Pixel coordinate grounding data:

↓↓↓

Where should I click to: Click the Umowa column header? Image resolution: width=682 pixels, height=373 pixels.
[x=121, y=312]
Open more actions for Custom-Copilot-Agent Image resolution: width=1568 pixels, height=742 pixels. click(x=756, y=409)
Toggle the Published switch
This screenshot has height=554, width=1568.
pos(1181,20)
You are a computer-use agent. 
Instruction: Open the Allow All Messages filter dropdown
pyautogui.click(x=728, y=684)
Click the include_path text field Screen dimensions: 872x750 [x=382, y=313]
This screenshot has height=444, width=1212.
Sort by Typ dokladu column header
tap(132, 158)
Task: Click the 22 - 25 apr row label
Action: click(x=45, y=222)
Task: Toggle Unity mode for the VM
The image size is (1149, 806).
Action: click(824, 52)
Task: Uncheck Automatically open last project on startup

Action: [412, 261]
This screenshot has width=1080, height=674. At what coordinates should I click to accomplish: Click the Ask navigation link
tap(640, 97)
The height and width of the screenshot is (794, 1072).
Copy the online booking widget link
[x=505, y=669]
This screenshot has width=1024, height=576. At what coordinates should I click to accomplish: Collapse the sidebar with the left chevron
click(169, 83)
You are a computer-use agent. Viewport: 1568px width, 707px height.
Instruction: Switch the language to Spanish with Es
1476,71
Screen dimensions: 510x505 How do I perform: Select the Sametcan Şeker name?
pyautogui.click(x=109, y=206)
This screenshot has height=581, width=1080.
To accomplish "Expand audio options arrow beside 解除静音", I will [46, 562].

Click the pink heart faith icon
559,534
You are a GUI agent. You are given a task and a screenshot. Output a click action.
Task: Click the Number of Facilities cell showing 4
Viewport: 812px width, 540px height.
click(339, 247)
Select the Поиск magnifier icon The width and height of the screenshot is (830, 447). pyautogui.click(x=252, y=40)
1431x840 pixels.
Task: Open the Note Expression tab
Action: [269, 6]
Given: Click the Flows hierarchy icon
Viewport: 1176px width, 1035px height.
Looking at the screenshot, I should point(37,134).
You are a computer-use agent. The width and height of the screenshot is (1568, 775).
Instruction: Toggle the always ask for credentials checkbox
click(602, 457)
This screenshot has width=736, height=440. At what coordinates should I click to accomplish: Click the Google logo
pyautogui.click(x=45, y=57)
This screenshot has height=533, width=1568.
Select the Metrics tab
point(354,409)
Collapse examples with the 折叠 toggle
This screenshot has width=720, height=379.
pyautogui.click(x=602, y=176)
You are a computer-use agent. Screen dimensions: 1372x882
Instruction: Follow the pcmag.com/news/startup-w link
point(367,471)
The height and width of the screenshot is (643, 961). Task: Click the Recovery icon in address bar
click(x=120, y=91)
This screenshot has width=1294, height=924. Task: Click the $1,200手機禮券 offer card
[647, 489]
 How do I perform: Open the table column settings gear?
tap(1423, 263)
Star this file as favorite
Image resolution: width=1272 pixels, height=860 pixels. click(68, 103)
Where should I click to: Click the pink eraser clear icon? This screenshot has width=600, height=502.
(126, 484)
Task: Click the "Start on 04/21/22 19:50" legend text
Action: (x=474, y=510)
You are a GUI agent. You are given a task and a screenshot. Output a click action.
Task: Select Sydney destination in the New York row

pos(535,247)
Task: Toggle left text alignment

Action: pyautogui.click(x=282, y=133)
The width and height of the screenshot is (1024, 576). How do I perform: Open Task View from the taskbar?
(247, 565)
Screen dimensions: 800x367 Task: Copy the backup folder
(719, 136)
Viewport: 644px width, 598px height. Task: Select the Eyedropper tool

↑↑↑

● **Work item**:
Go to the line with "Viewport: 1176px width, 1035px height." in the entries above and repeat every line from there through the line with "Collapse examples with the 折叠 toggle", exactly and with no other text.

● **Completed task**:
Viewport: 1176px width, 1035px height.
Looking at the screenshot, I should point(37,134).
You are a computer-use agent. The width and height of the screenshot is (1568, 775).
Instruction: Toggle the always ask for credentials checkbox
click(602, 457)
This screenshot has width=736, height=440. At what coordinates should I click to accomplish: Click the Google logo
pyautogui.click(x=45, y=57)
This screenshot has height=533, width=1568.
Select the Metrics tab
point(354,409)
Collapse examples with the 折叠 toggle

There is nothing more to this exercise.